Weeks of bobbing in transit. Curled up in a pod, hot and harshly cleaned, like a train seat or an incubator, some place where I’m growing, bigger or into something a little new.
We yawn against windowpanes and paw through magazine material, ripping out the pages like shucking vegetables, but there’s nothing to eat but more crackers and nuts at the end of it all.
“Maybe it’s getting to be time to catch a flight,” says Big Pharmakos. “Back to Dodge City. I’d say we might otherwise be about to find ourselves going, as they say, nowhere.”
So we do. We take off from some English factory town and now we’re airborne, acting like we’ve just spent a whole epoch immersed in The Wicker Man, holed up off the coast of Scotland, seen a man burned for the glory of Island Noir, and now we’re heading home with heads full of New Material.
“Look at the Atlantic, far below,” coos Big Pharmakos, and, sure enough, I guess, there it is, out the window, 30,000 feet below.
We rip through more magazines, and eat more nuts and crackers, and then the plane starts going down
and the ocean starts coming up.
We plummet, tipping into a nosedive.
The pilot comes on the intercom and says, in a calm childy voice, that he’s “sorry ladies and gentlemen, but it’s been brought to my attention that I am at present too depressed to continue flying this plane. I’m going to land us before things get really bad.”
He does. We glide to a smooth halt on the ocean, and, almost immediately after turning off the engine, he zips away in a lifeboat and is gone, wearing a hat that completely obscures his head.
The rest of us hang out in the landed plane, looking toothily at one another, calculating how long until someone takes the first bite, probably just a shoulder or forearm at first, but then …
a fleet of lifeboats comes for us. We get in, and they disperse in dramatically different directions.
********
“All we ever do lately is sit around and talk about Astral Weeks,” moans Big Pharmakos a few days later, a hazy coastline at last coming into view.
I don’t answer. I’m wondering about accommodation, a bath and a bed and fire escape instructions on the back of a dead-bolted wood-paneled door, you know. The city gets astonishingly bigger and brighter than I’d expected it to get, doing that ocean thing where you think you’re close to land way, way before you’re anything like close.
But now we’re here. The boat spills us out. By this point it looks like we’re the only ones aside from the driver. Perhaps the others drowned or expired along the way, or there weren’t any, and now the driver’s gone too.
A row of Motel 6’s, side-by-side, flanks the harbor, arranged in a jagged skyline whereby some are taller and grander than the others, like relics from an occupation or previous dynasty, a little like The Bund in Shanghai but, like I say, they’re all Motel 6’s with nothing in between or, we soon see, behind.

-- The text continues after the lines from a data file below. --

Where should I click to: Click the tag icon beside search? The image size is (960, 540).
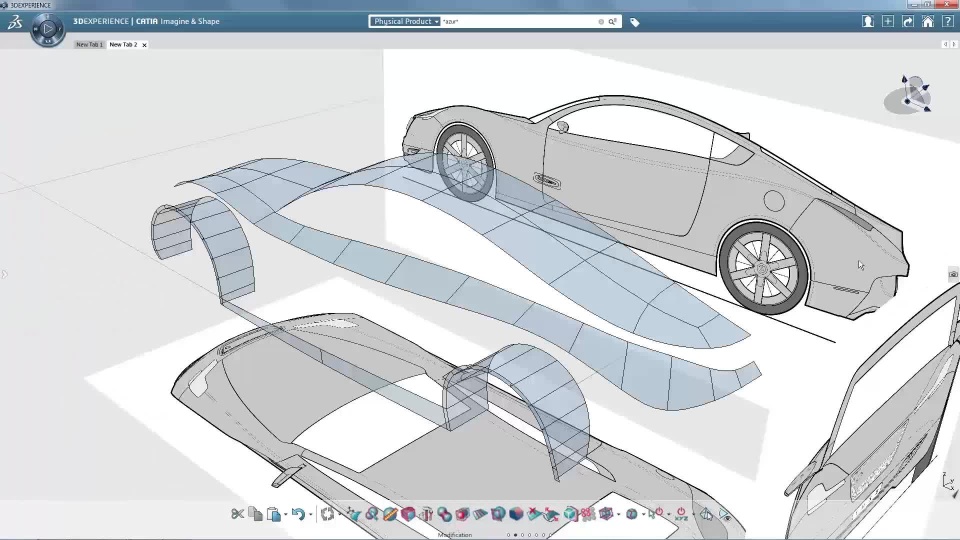(634, 22)
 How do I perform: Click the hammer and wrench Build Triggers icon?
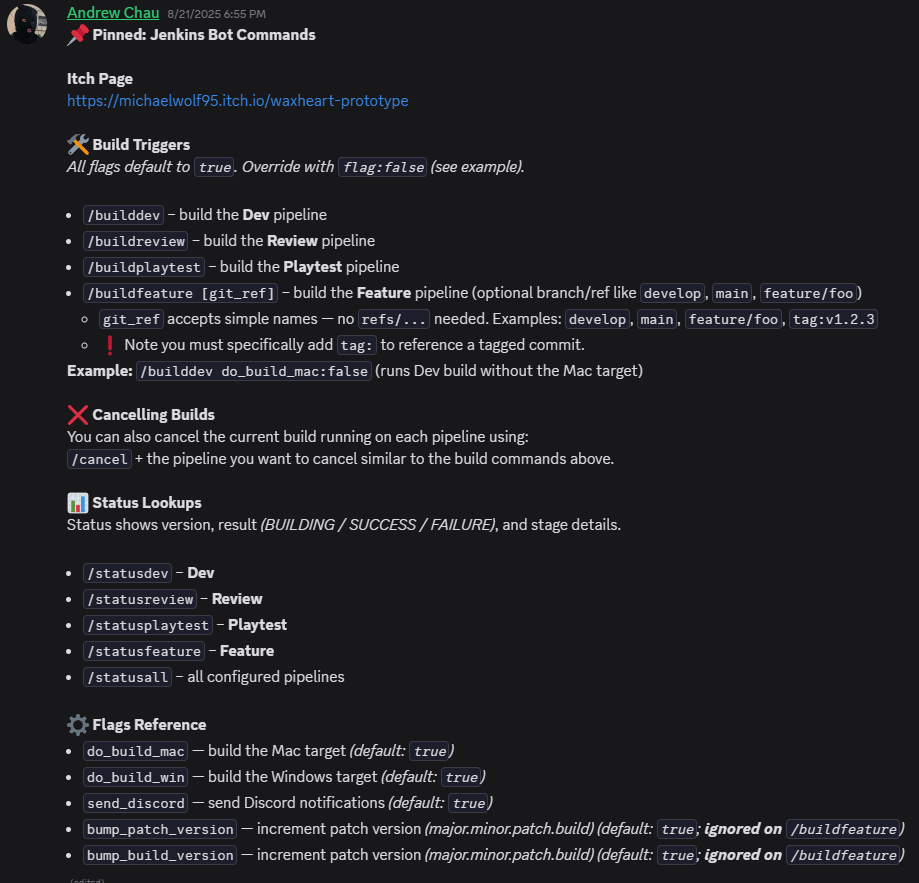(x=77, y=144)
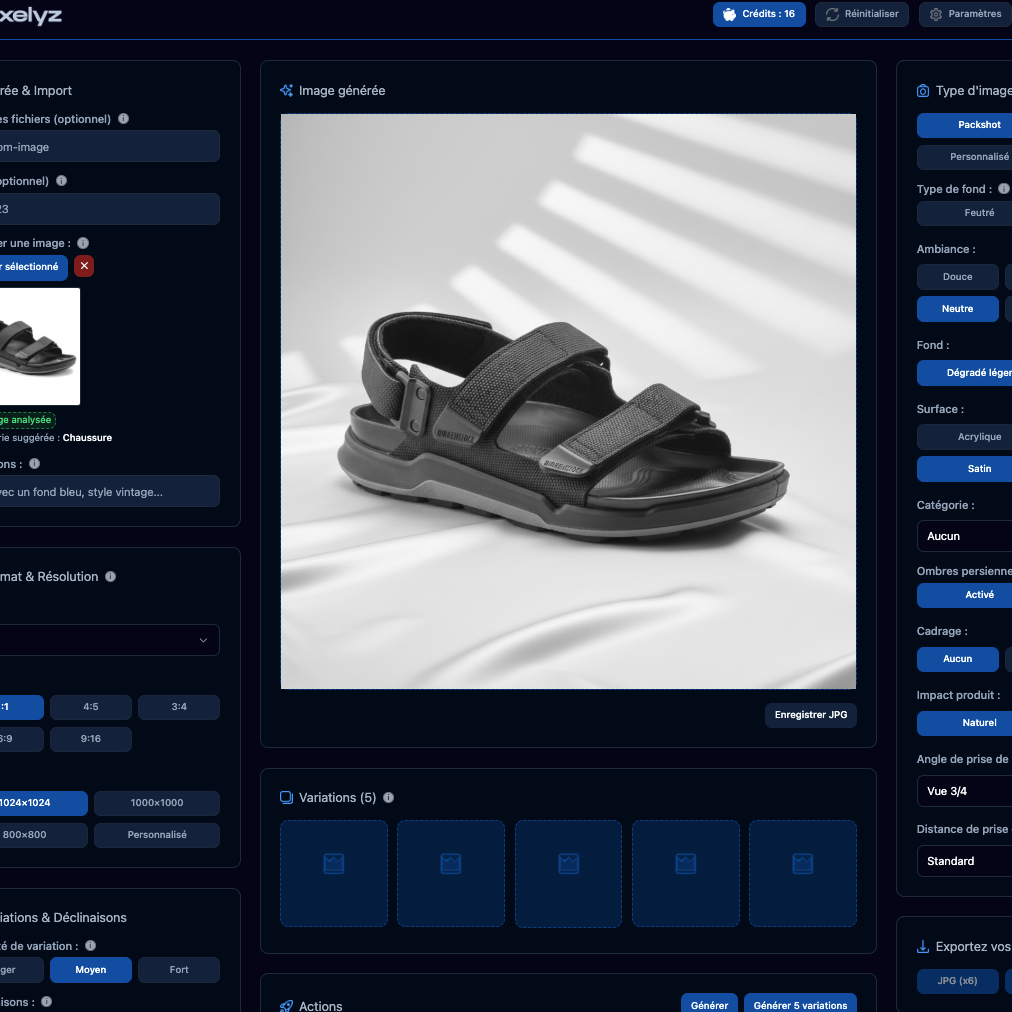The height and width of the screenshot is (1012, 1012).
Task: Click the red remove image X button
Action: click(84, 266)
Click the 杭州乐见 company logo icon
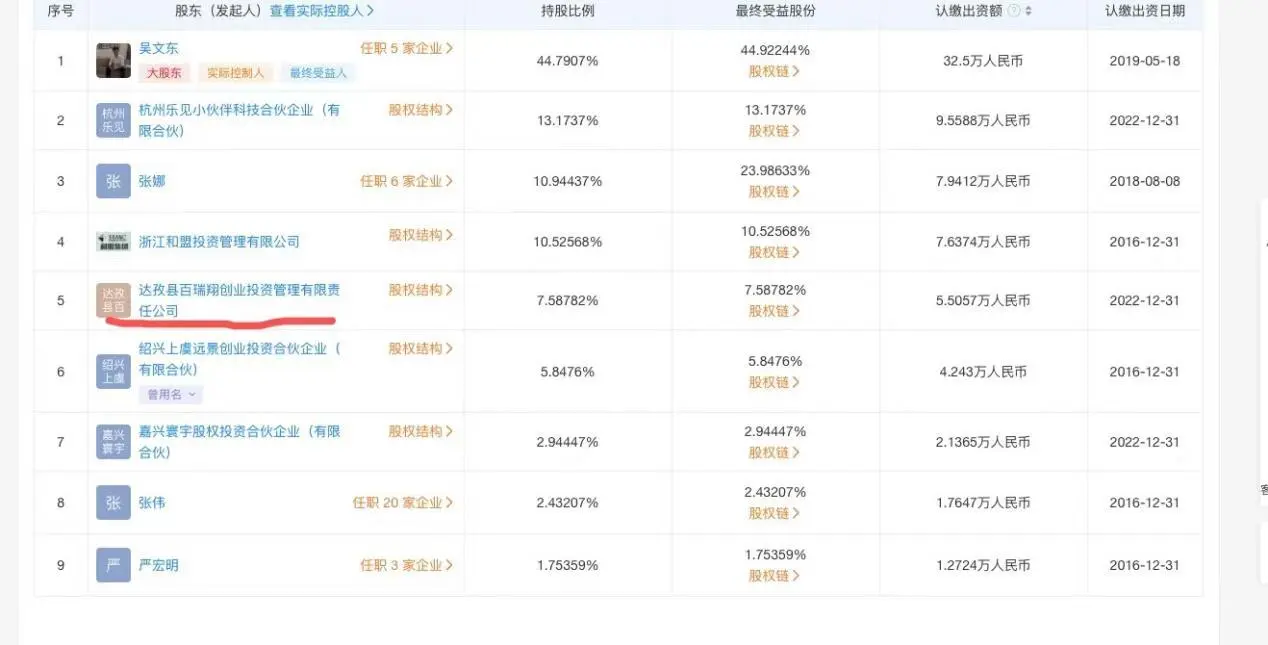The width and height of the screenshot is (1268, 645). tap(113, 120)
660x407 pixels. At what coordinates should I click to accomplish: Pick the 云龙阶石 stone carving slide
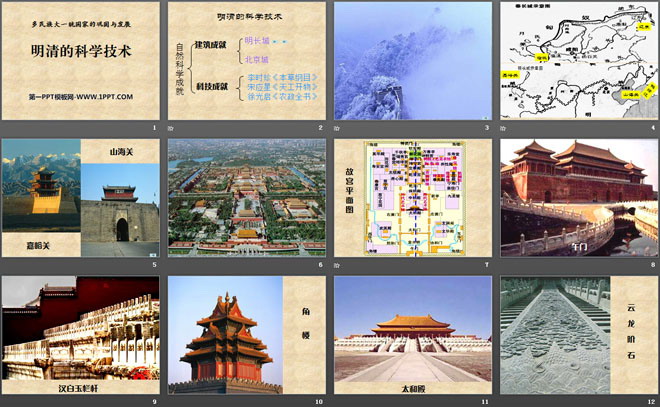tap(578, 334)
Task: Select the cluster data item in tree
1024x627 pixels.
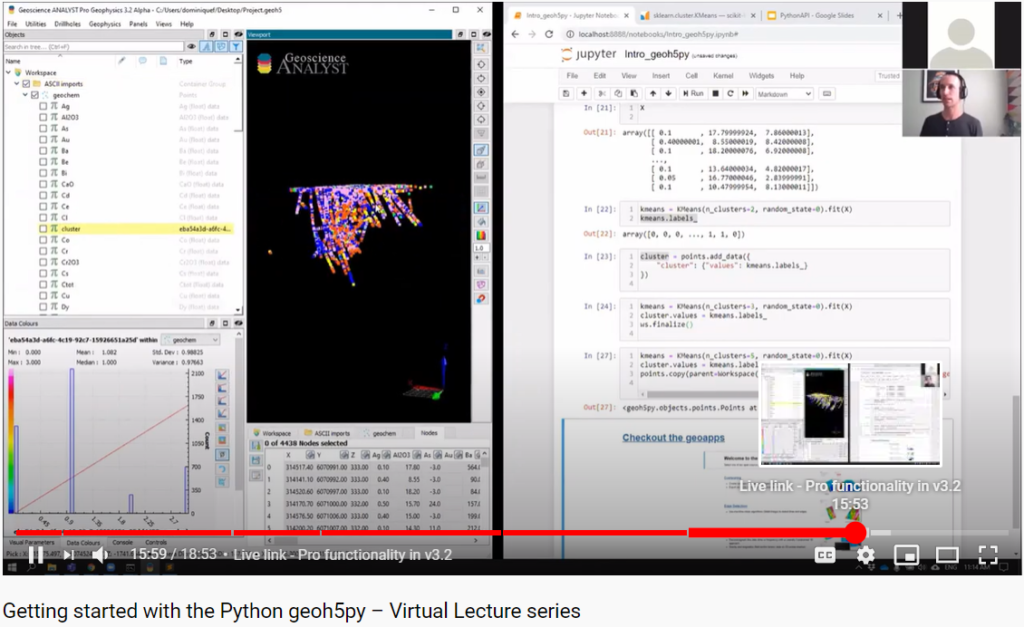Action: (x=70, y=229)
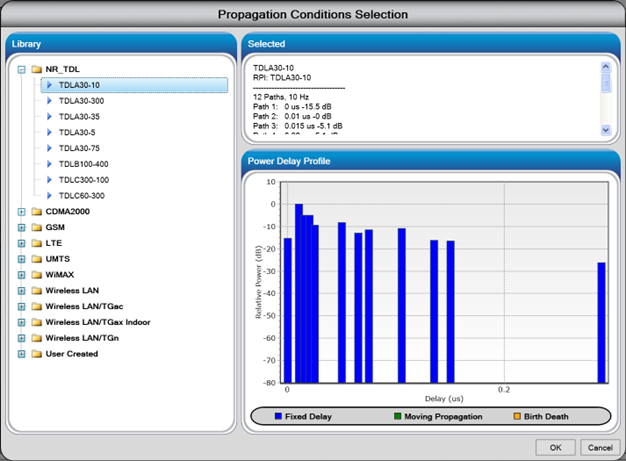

We walk the streets like sailors on shore leave, trying to determine how best to spend our speck of time and money before consignment to life at sea begins anew, as if it hasn’t yet been long enough.
We walk down alleys of Motel 6’s and up hills of them, through flatlands and ghettoes and suburbs, a factory quarter and what looks like a prison quarter, churches, a zoo, Motel 6’s one and all, through a night fraught with humidity and insects. All the Motel 6 signs show different prices, some with HBO and WiFi and Continental Breakfast and even a Heated Pool, and others without.
People shuffle from one Motel 6 to another, heads down, hurrying like they’re afraid of or late for something.
Cars are parked in poor or odd parallel jobs along the curbs, and buses rush by, stirring up puddles.
“Kind of corny,” mutters Big Pharmakos, gesturing at the buses’ destination marquees, which read CITY OF SUPER 8’S.
I laugh, then look at my feet and a puddle as I yawn, then look back up at a new passing bus. Now its marquee seems to read CITY COLLAPSE, but I can tell that Big Pharmakos still sees it as CITY OF SUPER 8’S.
This ever so slightly cools my good vibe.
“Let’s get in one of them,” I say, recognizing the way I feel now as the feeling of being watched by people in ground floor windows.
“Where should we stay?” replies Big Pharmakos. The joke, if it is one, does not remain long in the air.
“Let’s walk from one to another and compare prices,” I say.
Big Pharmakos hesitates, sweeping the row of signs, then turns and says, “No. I’ve been here before, I think. I think I know someone we can stay with.”
He starts walking up the street. I run into the nearest Motel 6 and book a room, get inside, dead-bold the door, and peel back the blinds to watch him walking, still not out of sight, apparently unaware that I’m no longer walking with him —
and then something I can’t explain happens and I’m no longer sure if I’m in the room looking out or on the street looking in, or if perhaps several days have passed, during which a great number of things, all unrememberable, have happened to or because of me, or, time perched right now like a canoe atop The Falls, are about to.